“If it ain’t broke, don’t fix it.” These words seem to be the central motivation for Koei’s newest game in the Dynasty Warriors franchise. Being a dynasty itself, DW has a lot to prove each time a product comes out. Trying to balance a proven formula and innovative gameplay has been too much for Koei to handle, and it seems that they have decided to play it safe, but make it shine with polish.
If you don’t know DW, it is a territorial battle in the era of the Three Kingdoms in ancient China. You play as one of several main commanders or generals and vie for the top spot, the throne. Not only are there many different characters to choose from in each set of stories, but there are 5 different story modes, equaling about 70+ characters in total to choose from. This makes for some fantastic replay value, and ends up around 40+ hours on the first play through.
The essential formula for a DW game is of course, massive battles, awesome fights, and button mashing to make your fingertips bleed. In this way, DW 8 does not disappoint. There’s nothing quite like playing as Lu Bu and just raining down destruction with huge weapons on the nameless riff raff of enemy soldiers before you. While cool at first, this can be repetitive as hell, so each character having a different special attack, combined with certain weapons giving certain characters extra special moves does help to alleviate that problem.

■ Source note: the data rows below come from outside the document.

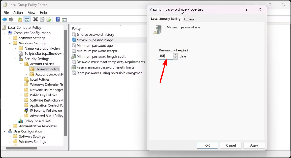Switch to the Explain tab
The width and height of the screenshot is (291, 158).
coord(189,19)
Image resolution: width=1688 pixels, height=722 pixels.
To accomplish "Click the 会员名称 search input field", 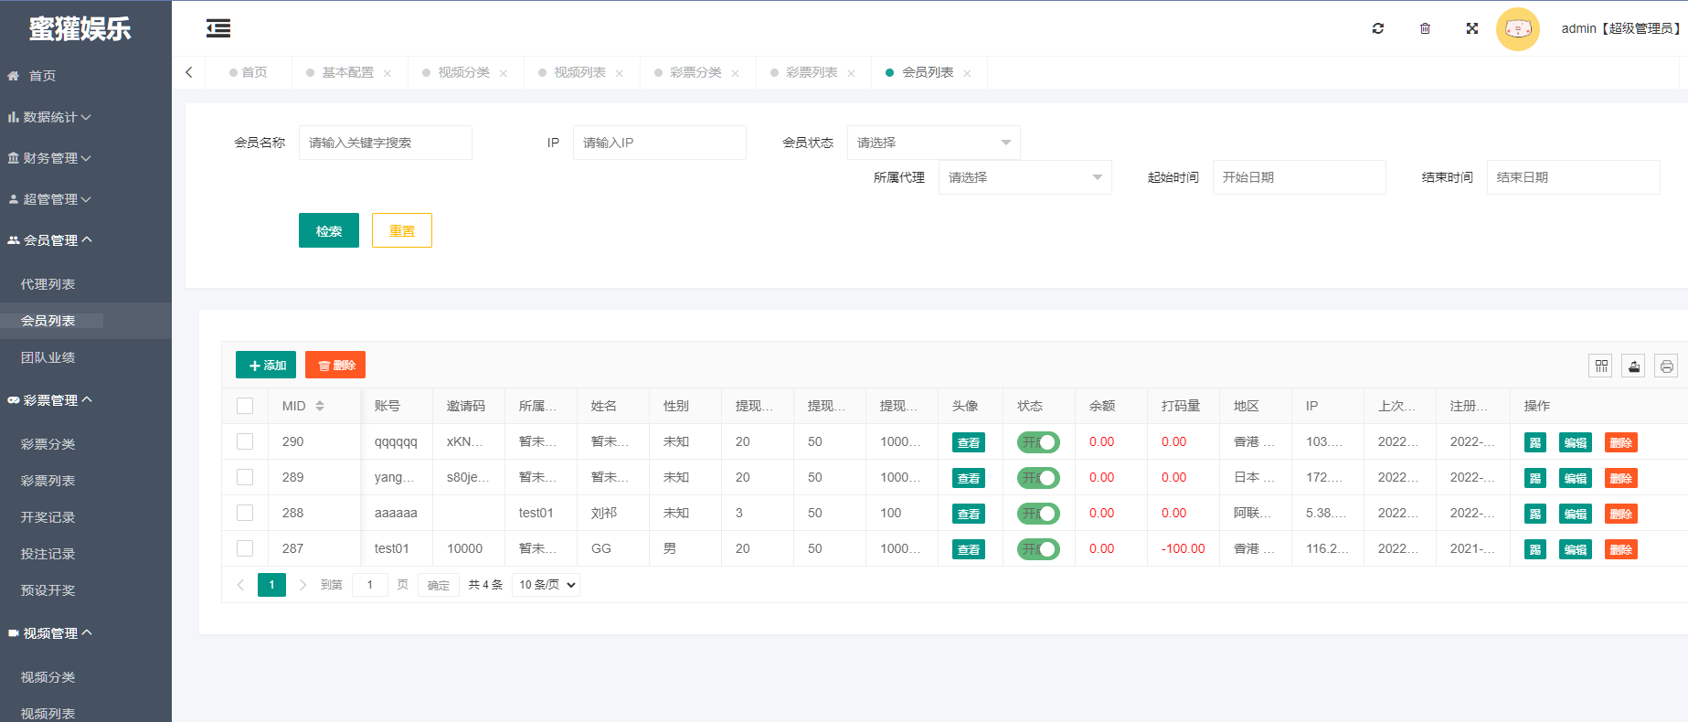I will (x=385, y=143).
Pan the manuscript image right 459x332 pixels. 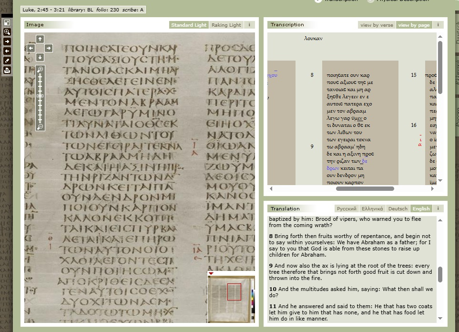[49, 48]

Unfortunately, that’s nothing new for the DW games, and with 8 under their belt, you really expect more from the newer incarnations. The only true new game design is the implementation of an affinity system whereby each weapon (almost endless in choice) has an affinity for Heaven, Earth, or Man. This means that you will be more or less effective against an enemy commander with a different or same affinity weapon, which the game lets you know with a symbol above their head.
The voice acting is over the top as always, but when you’re a fan of the genre, it’s almost nostalgic and expected, which is a double edged sword when your fans could be new to the game. The scenery and level design were good enough, but the real let down was the graphic for this game. It seems they spend a lot of time on the characters themselves and the special moves, which do look great, but then lost interest when it came to scenery and textures for the environment. This can be a real mood killer when riding your horse to victory only to see a flat wall that’s meant to look like bricks, or a pond with no moving water.
It’s clear that this game was truly made for one group of people: the hardcore fans. Koei has made no real strives toward the future with this game, but has given more content and characters to make up for it. That said, I feel that after 8 games, a franchise has to evolve or die, so with this Darwinian conundrum lighting a fire under their seats, I hope we see more in DW 9.